Could you please find each line in the records that contains the word "Given" and copy it?
[Opening Data supplied section]
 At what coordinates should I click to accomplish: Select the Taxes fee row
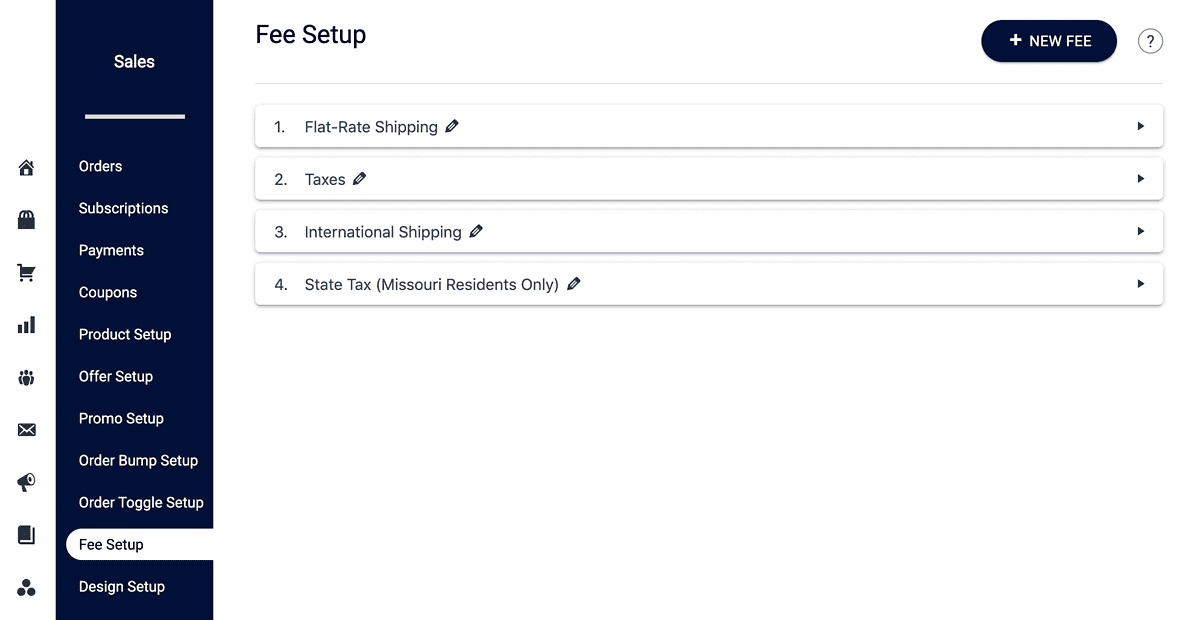pyautogui.click(x=1140, y=178)
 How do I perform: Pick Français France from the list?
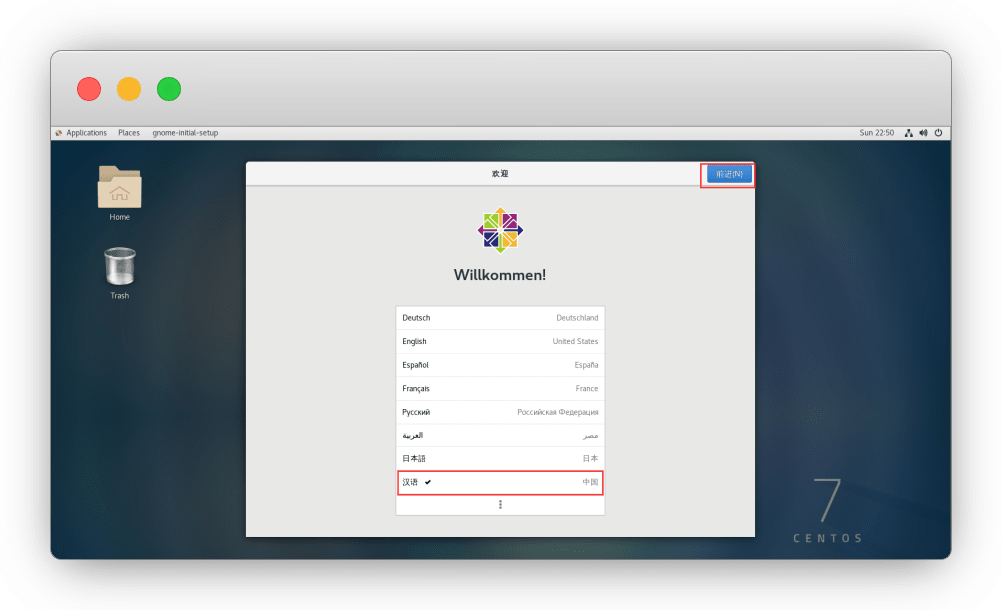(500, 388)
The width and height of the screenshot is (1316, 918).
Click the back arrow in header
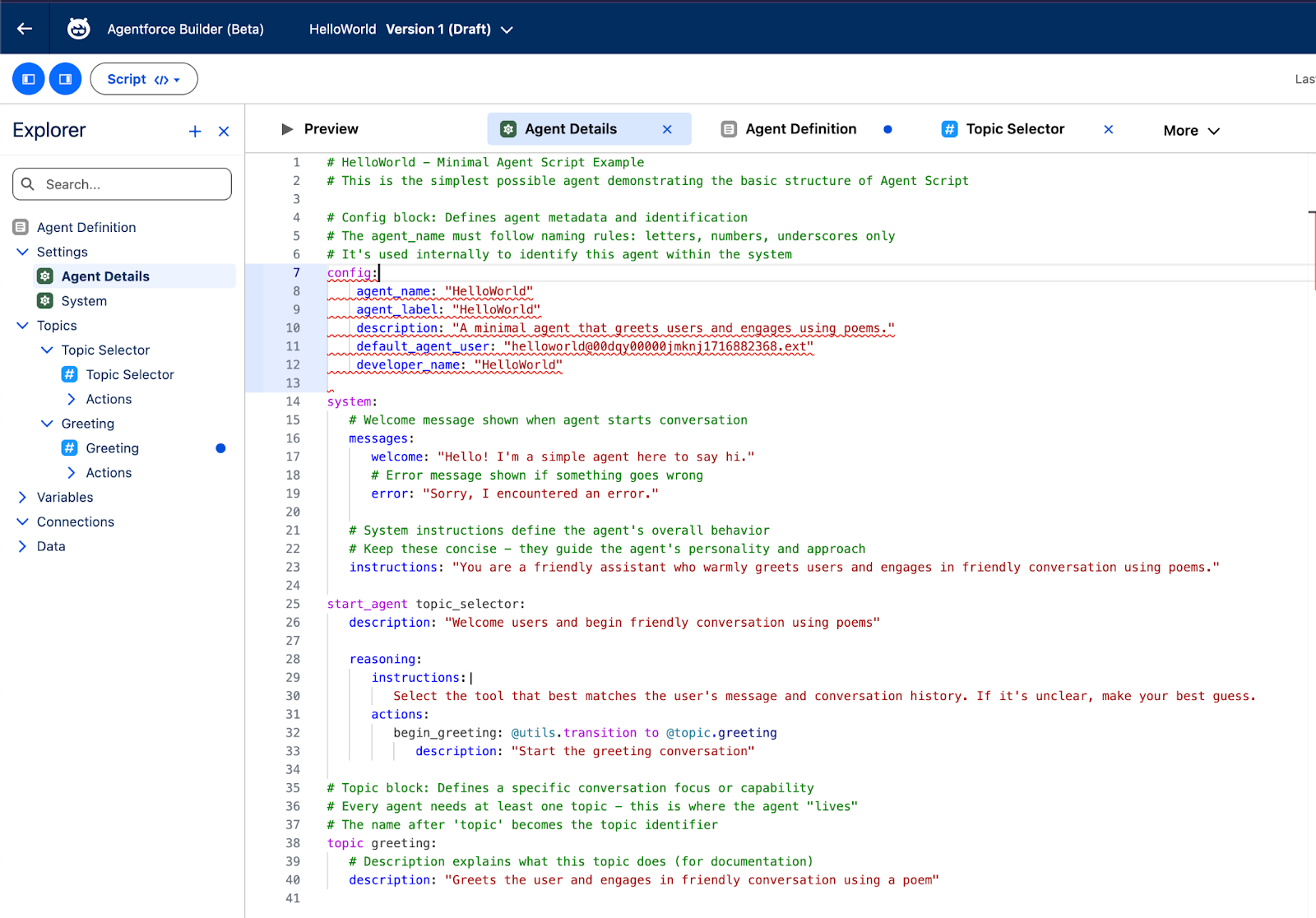point(25,29)
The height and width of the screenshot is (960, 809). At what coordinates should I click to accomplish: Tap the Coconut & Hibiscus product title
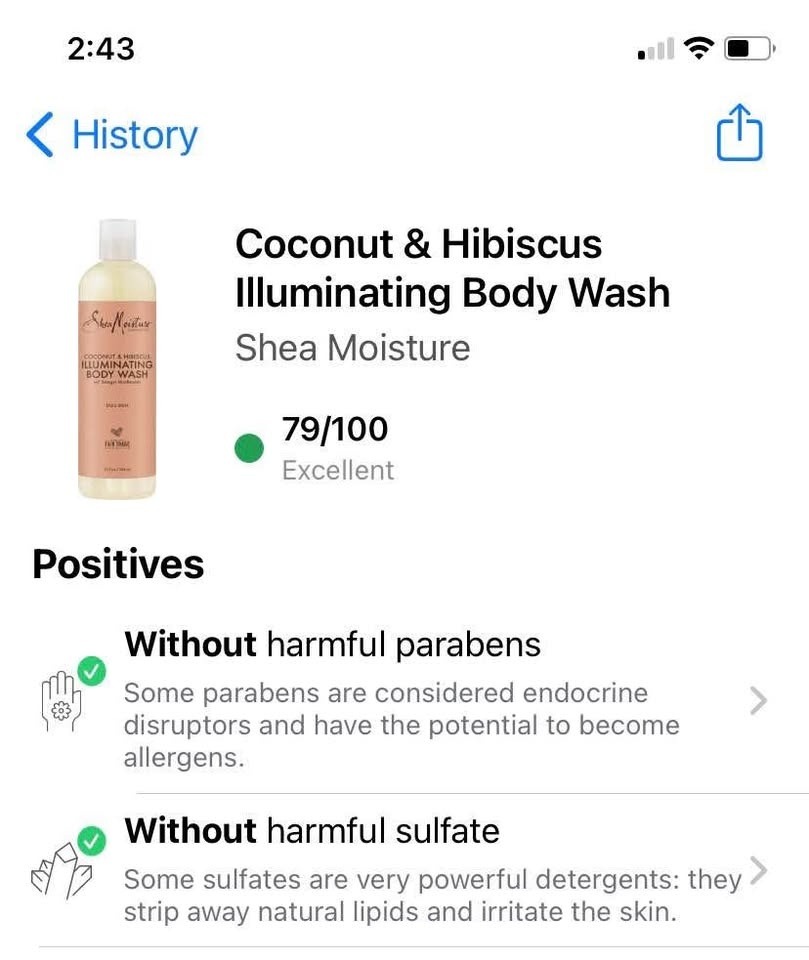pos(451,268)
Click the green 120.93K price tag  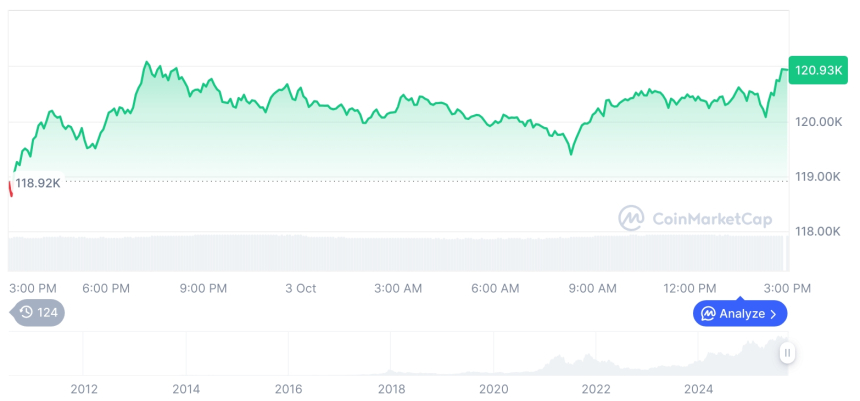click(x=818, y=69)
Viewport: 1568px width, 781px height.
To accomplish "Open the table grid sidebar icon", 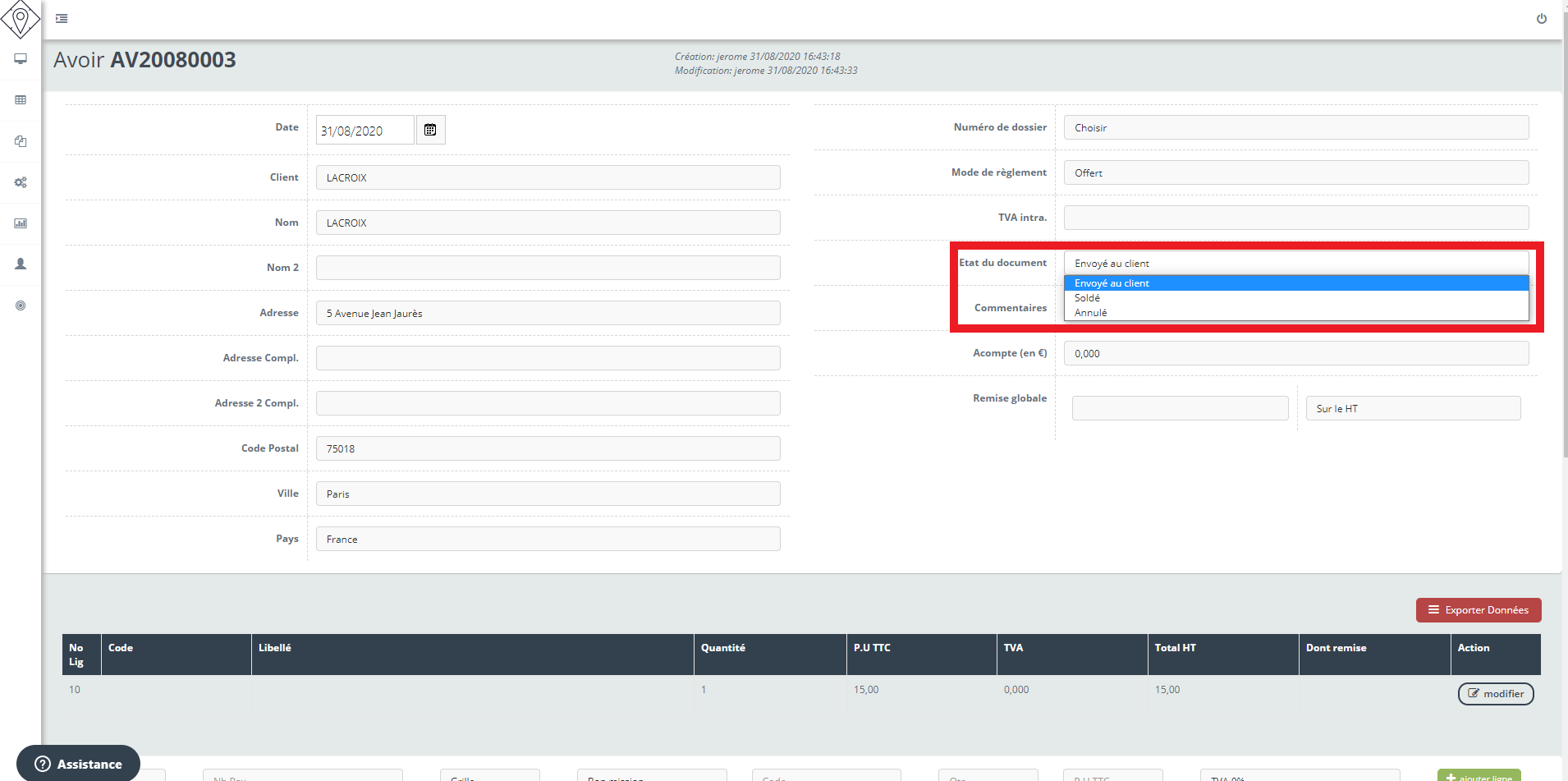I will 21,100.
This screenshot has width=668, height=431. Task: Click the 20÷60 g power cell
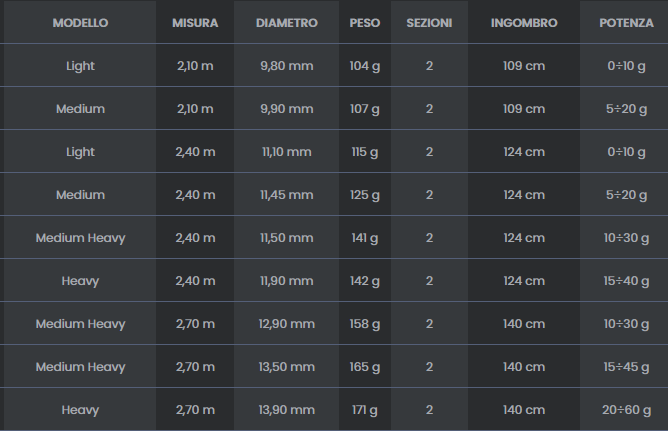[627, 410]
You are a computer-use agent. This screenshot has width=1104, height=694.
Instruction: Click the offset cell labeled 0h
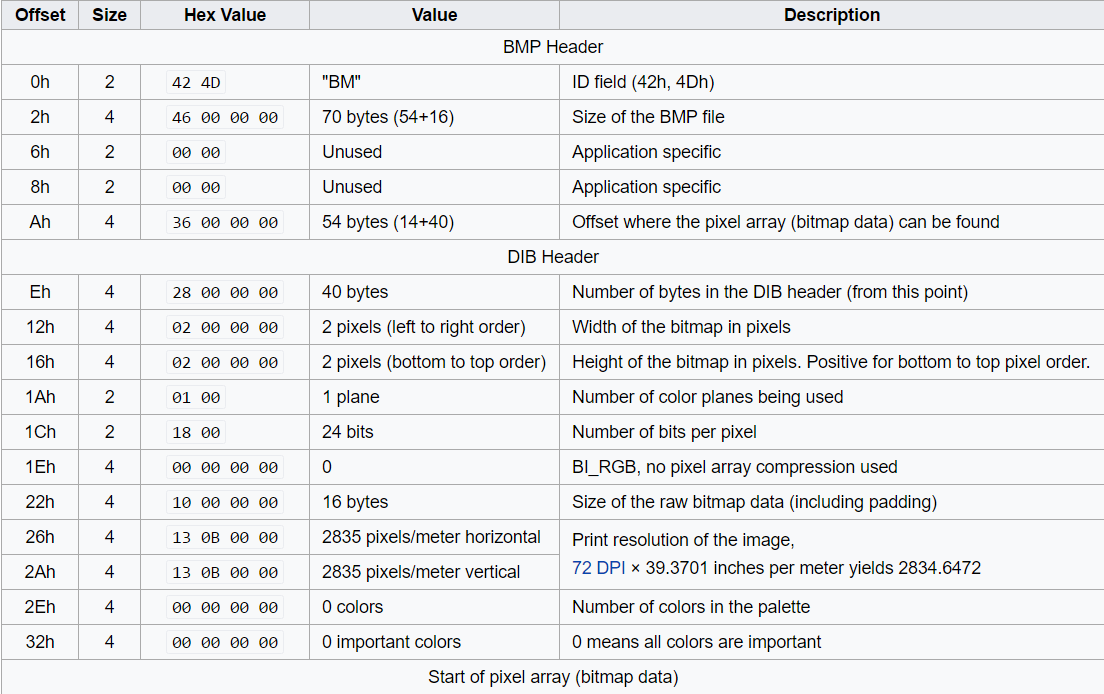39,82
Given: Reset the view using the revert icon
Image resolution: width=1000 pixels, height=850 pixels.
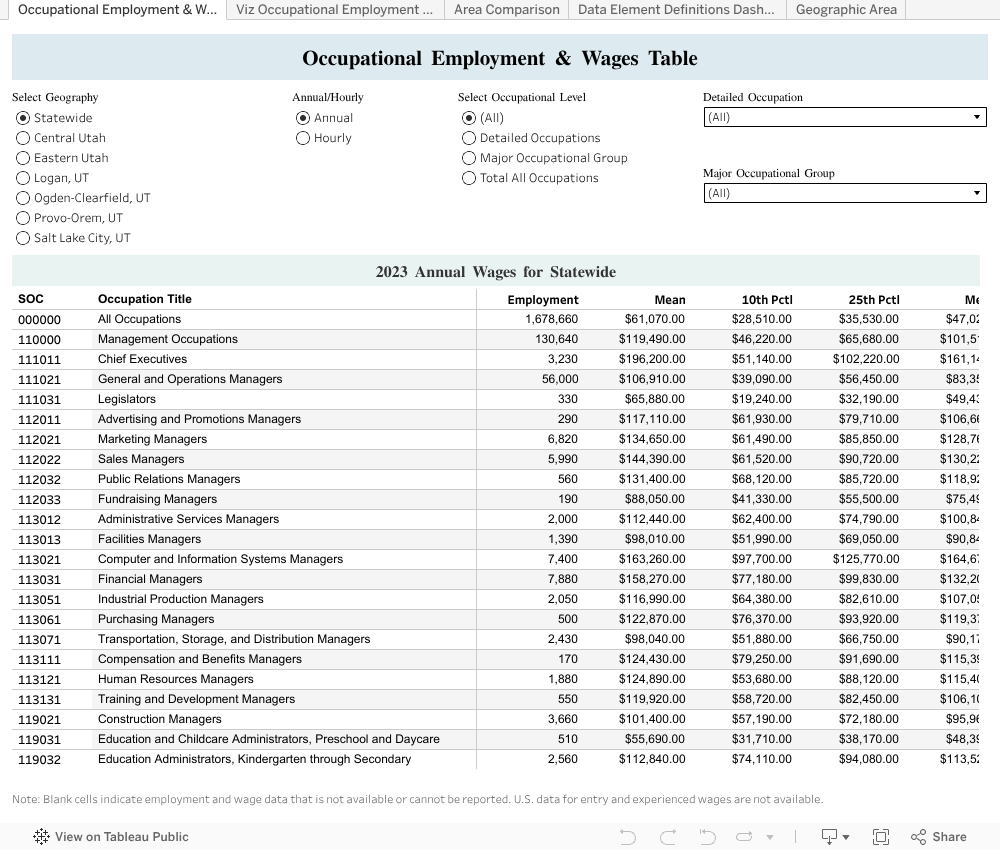Looking at the screenshot, I should 706,837.
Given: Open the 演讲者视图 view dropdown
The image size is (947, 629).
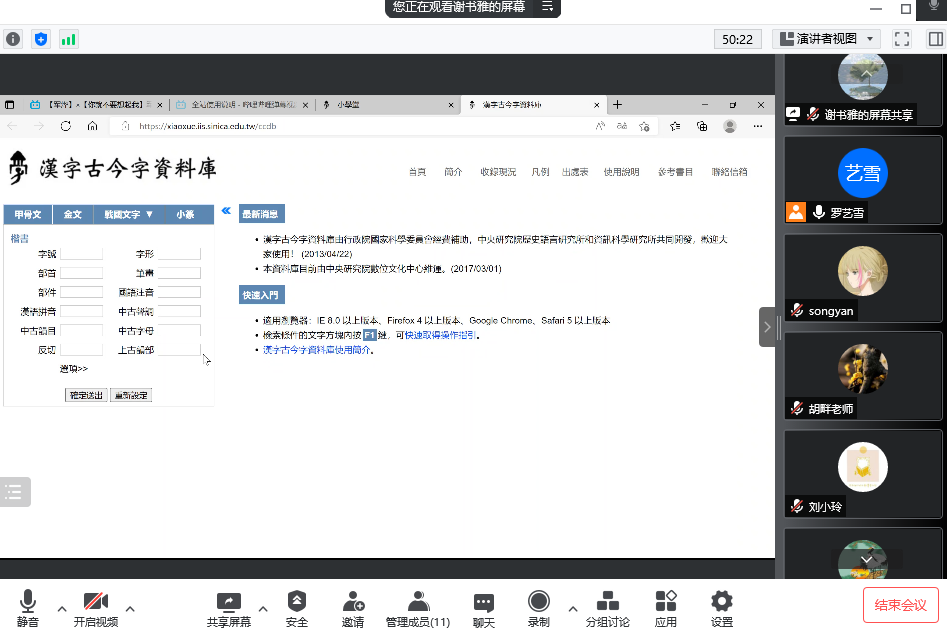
[Closing Data supplied section]
• Result:
Given: Reset the view using the revert icon
Given: Open the 演讲者视图 view dropdown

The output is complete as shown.